Dans la nuit de Noël, des missiles américains ont frappé le Nigeria. Washington invoque la défense des chrétiens, mais habitants et experts peinent à comprendre ce choix dans une région relativement calme.
Le soir du 25 décembre, dans le village de Jabo (Sokoto), les habitants ont vu un objet voler dans le ciel, avant une énorme explosion et une boule de feu. La panique a été immédiate : tout le monde a fui dans tous les sens. Des scènes similaires ont été rapportées dans au moins deux autres villages de cette zone frontalière avec le Niger. Donald Trump a parlé d’une « attaque puissante et mortelle contre les ordures terroristes de l’État islamique », comme le rapporte le Financial Times.
.@POTUS “Tonight, at my direction as Commander in Chief, the United States launched a powerful and deadly strike against ISIS Terrorist Scum in Northwest Nigeria, who have been targeting and viciously killing, primarily, innocent Christians, at levels not seen for many years, and… pic.twitter.com/ct7rUW128t
— Department of War 🇺🇸 (@DeptofWar) December 26, 2025
Les États-Unis affirment avoir détruit plusieurs camps de combattants liés à l’État islamique et tué plusieurs d’entre eux. Donald Trump va même plus loin, assurant que ces camps ont été « décimés ». Pourtant, à Jabo, les habitants sont perplexes : les missiles sont tombés dans des champs vides, sans faire de victimes. La zone était calme depuis près de deux ans. À la télévision nigériane, on voit des morceaux de métal brûlés au milieu des terres agricoles. Un habitant témoigne sur une chaîne locale : « Gloire à Dieu, personne n’est mort. »
Une opération coordonnée avec le Nigeria
L’armée nigériane a confirmé avoir travaillé « main dans la main » avec les États-Unis, sur la base de renseignements jugés fiables. L’opération a été validée par le président Bola Tinubu. Objectif affiché : empêcher des combattants étrangers, venus du Sahel voisin, de s’installer dans la région.

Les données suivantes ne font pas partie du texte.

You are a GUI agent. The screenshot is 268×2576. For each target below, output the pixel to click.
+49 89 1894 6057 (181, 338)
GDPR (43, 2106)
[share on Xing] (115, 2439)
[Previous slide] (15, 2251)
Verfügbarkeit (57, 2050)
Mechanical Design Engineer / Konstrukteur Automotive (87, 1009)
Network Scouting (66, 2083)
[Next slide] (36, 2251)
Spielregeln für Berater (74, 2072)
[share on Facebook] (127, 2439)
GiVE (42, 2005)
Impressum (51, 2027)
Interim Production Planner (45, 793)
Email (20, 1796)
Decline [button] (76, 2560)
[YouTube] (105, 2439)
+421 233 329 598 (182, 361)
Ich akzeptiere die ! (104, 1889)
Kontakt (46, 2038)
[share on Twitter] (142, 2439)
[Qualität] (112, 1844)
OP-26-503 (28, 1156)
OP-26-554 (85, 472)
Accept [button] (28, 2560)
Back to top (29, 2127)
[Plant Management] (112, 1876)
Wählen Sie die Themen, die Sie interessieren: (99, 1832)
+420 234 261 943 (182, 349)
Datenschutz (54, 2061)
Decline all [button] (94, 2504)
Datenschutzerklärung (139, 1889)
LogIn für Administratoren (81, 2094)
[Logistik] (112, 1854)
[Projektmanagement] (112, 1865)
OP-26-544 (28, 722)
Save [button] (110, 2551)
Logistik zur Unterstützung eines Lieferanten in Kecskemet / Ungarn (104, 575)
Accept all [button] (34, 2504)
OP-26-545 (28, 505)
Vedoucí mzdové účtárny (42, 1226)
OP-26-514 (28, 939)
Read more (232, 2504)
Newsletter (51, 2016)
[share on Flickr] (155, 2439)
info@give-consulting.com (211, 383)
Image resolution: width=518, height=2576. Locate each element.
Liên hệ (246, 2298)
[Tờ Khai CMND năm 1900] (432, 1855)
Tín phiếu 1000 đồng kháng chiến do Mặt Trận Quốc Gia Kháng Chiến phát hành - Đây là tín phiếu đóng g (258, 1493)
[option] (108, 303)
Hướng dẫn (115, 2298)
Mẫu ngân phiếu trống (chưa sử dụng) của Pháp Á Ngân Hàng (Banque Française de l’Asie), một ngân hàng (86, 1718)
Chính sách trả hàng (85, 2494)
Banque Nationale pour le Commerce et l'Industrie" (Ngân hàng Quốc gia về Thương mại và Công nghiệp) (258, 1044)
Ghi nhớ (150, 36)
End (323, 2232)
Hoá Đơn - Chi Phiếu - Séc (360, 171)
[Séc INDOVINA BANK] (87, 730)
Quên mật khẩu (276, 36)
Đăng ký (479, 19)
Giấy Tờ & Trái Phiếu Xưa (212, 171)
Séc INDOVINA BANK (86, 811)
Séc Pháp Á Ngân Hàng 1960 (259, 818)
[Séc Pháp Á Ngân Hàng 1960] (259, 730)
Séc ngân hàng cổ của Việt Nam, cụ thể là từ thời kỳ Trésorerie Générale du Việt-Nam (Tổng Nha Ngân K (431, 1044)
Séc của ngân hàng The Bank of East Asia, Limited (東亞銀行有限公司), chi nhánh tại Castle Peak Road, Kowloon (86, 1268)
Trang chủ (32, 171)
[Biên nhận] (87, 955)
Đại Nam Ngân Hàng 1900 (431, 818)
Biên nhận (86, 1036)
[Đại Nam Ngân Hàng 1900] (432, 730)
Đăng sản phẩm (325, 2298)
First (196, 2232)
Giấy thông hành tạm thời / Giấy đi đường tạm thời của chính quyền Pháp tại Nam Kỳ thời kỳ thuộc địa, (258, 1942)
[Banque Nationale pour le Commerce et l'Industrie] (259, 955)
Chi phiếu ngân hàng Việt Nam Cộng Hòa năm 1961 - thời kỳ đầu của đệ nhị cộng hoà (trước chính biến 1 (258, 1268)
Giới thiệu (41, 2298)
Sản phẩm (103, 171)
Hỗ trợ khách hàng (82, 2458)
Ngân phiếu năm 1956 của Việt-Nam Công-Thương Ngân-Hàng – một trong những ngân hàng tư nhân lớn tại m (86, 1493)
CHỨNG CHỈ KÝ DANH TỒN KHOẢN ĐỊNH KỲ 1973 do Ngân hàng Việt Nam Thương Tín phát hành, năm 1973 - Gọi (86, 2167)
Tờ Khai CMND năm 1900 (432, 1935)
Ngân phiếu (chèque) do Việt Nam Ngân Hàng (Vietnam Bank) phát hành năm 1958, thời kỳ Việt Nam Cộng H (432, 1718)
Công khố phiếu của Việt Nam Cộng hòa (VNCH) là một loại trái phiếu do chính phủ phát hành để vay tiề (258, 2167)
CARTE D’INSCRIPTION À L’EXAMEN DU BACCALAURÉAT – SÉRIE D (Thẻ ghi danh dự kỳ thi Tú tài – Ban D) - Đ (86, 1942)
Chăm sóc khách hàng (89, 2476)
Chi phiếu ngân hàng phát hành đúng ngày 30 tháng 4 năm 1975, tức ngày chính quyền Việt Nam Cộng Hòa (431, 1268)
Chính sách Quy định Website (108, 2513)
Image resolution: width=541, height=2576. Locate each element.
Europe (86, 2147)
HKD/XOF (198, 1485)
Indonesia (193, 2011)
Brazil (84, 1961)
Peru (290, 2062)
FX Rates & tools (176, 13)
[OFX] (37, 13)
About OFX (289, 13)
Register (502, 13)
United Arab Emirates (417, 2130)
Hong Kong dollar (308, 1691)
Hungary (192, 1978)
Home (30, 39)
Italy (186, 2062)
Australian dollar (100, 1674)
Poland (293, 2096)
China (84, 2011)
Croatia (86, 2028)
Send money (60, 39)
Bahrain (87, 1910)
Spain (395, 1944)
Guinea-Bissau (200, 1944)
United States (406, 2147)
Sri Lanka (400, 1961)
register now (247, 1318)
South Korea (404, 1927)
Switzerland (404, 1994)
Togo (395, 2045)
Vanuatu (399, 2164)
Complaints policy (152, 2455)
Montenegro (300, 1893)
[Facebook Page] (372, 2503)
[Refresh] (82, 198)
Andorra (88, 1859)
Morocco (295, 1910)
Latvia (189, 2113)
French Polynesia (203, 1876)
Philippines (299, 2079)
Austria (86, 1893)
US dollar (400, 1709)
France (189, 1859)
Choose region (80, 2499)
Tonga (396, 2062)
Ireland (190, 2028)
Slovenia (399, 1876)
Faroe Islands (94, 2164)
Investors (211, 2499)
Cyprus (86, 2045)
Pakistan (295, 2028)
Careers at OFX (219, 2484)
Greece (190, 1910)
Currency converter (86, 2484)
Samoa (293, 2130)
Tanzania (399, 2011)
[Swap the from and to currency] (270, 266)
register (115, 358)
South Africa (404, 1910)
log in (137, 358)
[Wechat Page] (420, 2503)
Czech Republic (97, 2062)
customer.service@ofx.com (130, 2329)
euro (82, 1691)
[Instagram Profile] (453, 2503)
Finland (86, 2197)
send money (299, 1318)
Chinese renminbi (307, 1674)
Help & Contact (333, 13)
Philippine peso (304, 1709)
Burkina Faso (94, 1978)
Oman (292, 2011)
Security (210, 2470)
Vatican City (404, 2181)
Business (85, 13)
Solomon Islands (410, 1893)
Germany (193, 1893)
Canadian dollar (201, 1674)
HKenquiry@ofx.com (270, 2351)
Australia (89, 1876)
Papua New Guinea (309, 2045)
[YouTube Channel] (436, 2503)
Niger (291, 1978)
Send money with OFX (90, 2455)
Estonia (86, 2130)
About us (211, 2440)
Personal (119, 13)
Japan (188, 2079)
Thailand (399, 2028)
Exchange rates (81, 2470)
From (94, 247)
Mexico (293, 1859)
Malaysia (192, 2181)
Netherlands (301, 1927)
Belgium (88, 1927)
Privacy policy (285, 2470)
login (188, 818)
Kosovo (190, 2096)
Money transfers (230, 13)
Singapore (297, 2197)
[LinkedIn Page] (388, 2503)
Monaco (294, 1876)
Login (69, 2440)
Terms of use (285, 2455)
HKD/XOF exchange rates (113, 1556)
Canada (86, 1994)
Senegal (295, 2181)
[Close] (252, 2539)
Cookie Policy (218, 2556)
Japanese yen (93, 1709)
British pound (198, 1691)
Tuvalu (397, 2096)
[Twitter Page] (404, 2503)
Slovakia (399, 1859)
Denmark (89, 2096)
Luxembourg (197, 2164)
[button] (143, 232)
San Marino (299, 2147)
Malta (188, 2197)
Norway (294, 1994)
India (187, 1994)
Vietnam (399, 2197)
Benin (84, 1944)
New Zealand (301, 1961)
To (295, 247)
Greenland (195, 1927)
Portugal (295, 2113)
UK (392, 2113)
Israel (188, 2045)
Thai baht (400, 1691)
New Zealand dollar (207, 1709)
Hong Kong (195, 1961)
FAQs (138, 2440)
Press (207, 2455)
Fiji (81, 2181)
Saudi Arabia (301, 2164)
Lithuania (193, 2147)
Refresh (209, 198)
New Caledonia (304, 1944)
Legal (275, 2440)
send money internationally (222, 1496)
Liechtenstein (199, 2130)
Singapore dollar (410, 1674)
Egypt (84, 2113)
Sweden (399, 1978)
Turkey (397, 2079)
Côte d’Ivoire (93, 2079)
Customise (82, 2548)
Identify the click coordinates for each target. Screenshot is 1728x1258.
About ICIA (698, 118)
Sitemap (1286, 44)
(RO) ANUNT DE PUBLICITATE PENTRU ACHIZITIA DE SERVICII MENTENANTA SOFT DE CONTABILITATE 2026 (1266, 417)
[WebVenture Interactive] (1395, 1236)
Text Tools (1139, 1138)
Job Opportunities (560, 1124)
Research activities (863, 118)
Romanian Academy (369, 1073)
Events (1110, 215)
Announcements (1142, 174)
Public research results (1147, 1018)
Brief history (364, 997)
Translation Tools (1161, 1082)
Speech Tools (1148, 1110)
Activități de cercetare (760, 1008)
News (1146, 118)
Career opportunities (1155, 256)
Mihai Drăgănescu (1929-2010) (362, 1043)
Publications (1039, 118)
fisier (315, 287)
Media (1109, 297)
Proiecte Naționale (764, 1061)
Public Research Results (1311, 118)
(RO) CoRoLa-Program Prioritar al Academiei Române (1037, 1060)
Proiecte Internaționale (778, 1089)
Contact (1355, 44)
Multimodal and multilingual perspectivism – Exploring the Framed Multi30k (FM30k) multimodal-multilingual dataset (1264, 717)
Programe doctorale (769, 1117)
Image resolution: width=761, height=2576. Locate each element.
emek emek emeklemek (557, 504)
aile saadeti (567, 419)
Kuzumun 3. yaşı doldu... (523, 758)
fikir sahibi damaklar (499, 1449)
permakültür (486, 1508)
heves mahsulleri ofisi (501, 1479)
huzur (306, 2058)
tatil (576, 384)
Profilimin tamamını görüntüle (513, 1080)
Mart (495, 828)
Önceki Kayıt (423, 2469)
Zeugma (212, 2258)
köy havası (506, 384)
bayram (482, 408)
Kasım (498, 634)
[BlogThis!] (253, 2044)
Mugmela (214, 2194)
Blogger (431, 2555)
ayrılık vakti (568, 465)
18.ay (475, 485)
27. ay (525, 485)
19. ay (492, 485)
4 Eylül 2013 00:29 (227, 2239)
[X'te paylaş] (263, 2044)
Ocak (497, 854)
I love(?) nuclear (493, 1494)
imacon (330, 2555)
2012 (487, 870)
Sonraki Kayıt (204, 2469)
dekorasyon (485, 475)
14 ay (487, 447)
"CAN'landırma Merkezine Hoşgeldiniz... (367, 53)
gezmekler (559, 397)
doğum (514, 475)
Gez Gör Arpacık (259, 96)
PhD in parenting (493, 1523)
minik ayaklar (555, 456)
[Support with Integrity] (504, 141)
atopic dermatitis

Seize missiles guidés par GPS ont été tirés depuis des navires dans le golfe de Guinée, visant des caches situées dans la forêt de Bauni. Des débris sont également retombés dans d’autres zones, sans faire de blessés, précise le média américain.
Pourquoi Sokoto ? Une cible qui interroge
Malgré ces explications officielles, le choix de Sokoto suscite de nombreuses interrogations au Nigeria. L’État est musulman à près de 100% et souffre surtout de banditisme classique, pas d’attaques ciblant les chrétiens, qui y sont très rares. D’autres régions, comme l’État de Borno, ont connu bien davantage de terrorisme islamiste. Depuis plus de dix ans, le pays est confronté à une violence diffuse mêlant bandits armés, enlèvements, conflits entre éleveurs et agriculteurs, et extrémisme. En 2024, près de 9 500 personnes ont été tuées dans ces violences, musulmans comme chrétiens, selon les données de l’Acled.
Donald Trump justifie l’intervention par la nécessité de protéger les chrétiens, un thème qu’il met régulièrement en avant. Les frappes interviennent après un attentat dans une mosquée à Maiduguri et l’enlèvement de centaines d’enfants dans une école catholique ailleurs dans le pays. Pour des experts nigérians comme Mustapha Gembu, cité par le Financial Times, le choix de Sokoto est « très douteux » : on y trouve bien plus de bandits que de terroristes visant spécifiquement les chrétiens. Et surtout, Sokoto reste le cœur historique et spirituel de l’islam au Nigeria.
Depuis que Donald Trump a menacé en novembre d’intervenir militairement pour protéger les chrétiens, le gouvernement nigérian a multiplié les gestes d’apaisement : visites à Washington, changement de ministre de la Défense. Mais certains, comme l’opposant Umar Ardo, s’interrogent sur le degré réel de contrôle d’Abuja sur l’opération et réclament des explications claires. Un haut responsable nigérian, s’exprimant anonymement dans le média américain, reconnaît lui-même chercher encore à comprendre quand et comment son pays a été informé des cibles précises. Pour beaucoup, Sokoto n’était clairement pas la priorité la plus évidente.
Jusqu’ici, les frappes américaines visaient surtout la Somalie. Cette opération de Noël marque donc une entrée directe des États-Unis au Nigeria, mais elle laisse derrière elle plus de questions que de réponses. Dans un pays où la violence touche toutes les communautés sans distinction religieuse, bombarder une région très musulmane au nom de la protection des chrétiens apparaît, pour beaucoup, comme un paradoxe.